■ A block of data
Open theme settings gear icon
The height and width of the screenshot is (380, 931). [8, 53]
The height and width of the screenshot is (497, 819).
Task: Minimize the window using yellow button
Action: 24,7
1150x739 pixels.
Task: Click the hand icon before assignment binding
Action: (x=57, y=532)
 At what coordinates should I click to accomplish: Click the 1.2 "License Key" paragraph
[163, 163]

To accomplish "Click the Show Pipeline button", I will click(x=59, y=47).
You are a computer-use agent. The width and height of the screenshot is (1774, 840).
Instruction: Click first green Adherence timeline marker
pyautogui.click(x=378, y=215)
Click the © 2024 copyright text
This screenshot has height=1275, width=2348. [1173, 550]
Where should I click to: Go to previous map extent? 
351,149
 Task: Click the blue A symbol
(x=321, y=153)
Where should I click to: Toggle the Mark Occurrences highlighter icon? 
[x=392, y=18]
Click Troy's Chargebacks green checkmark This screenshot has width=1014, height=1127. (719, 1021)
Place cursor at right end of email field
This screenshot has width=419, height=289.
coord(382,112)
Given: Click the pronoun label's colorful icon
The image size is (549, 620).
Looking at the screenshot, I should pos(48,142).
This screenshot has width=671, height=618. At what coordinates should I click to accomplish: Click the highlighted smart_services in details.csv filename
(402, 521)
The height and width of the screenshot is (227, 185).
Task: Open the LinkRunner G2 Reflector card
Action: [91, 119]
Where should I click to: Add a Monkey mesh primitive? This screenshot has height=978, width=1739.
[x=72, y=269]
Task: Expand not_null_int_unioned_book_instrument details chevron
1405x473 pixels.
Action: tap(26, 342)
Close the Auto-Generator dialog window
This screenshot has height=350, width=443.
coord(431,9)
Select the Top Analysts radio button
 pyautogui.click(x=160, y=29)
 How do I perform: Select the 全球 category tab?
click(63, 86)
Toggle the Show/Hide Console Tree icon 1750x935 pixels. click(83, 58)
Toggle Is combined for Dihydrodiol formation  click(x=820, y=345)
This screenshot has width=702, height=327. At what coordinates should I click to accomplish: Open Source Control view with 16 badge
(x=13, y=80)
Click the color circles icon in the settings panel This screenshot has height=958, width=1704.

■ What is required
Give every line of the data above as a JSON list of strings, one string per line, with blank lines omitted.

■ Answer to the exercise
[
  "Open theme settings gear icon",
  "The height and width of the screenshot is (380, 931). [8, 53]",
  "The height and width of the screenshot is (497, 819).",
  "Task: Minimize the window using yellow button",
  "Action: 24,7",
  "1150x739 pixels.",
  "Task: Click the hand icon before assignment binding",
  "Action: (x=57, y=532)",
  " At what coordinates should I click to accomplish: Click the 1.2 \"License Key\" paragraph",
  "[163, 163]",
  "To accomplish \"Click the Show Pipeline button\", I will click(x=59, y=47).",
  "You are a computer-use agent. The width and height of the screenshot is (1774, 840).",
  "Instruction: Click first green Adherence timeline marker",
  "pyautogui.click(x=378, y=215)",
  "Click the © 2024 copyright text",
  "This screenshot has height=1275, width=2348. [1173, 550]",
  "Where should I click to: Go to previous map extent? ",
  "351,149",
  " Task: Click the blue A symbol",
  "(x=321, y=153)",
  "Where should I click to: Toggle the Mark Occurrences highlighter icon? ",
  "[x=392, y=18]",
  "Click Troy's Chargebacks green checkmark This screenshot has width=1014, height=1127. (719, 1021)",
  "Place cursor at right end of email field",
  "This screenshot has width=419, height=289.",
  "coord(382,112)",
  "Given: Click the pronoun label's colorful icon",
  "The image size is (549, 620).",
  "Looking at the screenshot, I should pos(48,142).",
  "This screenshot has width=671, height=618. At what coordinates should I click to accomplish: Click the highlighted smart_services in details.csv filename",
  "(402, 521)",
  "The height and width of the screenshot is (227, 185).",
  "Task: Open the LinkRunner G2 Reflector card",
  "Action: [91, 119]",
  "Where should I click to: Add a Monkey mesh primitive? This screenshot has height=978, width=1739.",
  "[x=72, y=269]",
  "Task: Expand not_null_int_unioned_book_instrument details chevron",
  "1405x473 pixels.",
  "Action: tap(26, 342)",
  "Close the Auto-Generator dialog window",
  "This screenshot has height=350, width=443.",
  "coord(431,9)",
  "Select the Top Analysts radio button",
  " pyautogui.click(x=160, y=29)",
  " How do I perform: Select the 全球 category tab?",
  "click(63, 86)",
  "Toggle the Show/Hide Console Tree icon 1750x935 pixels. click(83, 58)",
  "Toggle Is combined for Dihydrodiol formation  click(x=820, y=345)",
  "This screenshot has width=702, height=327. At what coordinates should I click to accomplish: Open Source Control view with 16 badge",
  "(x=13, y=80)",
  "Click the color circles icon in the settings panel This screenshot has height=958, width=1704."
]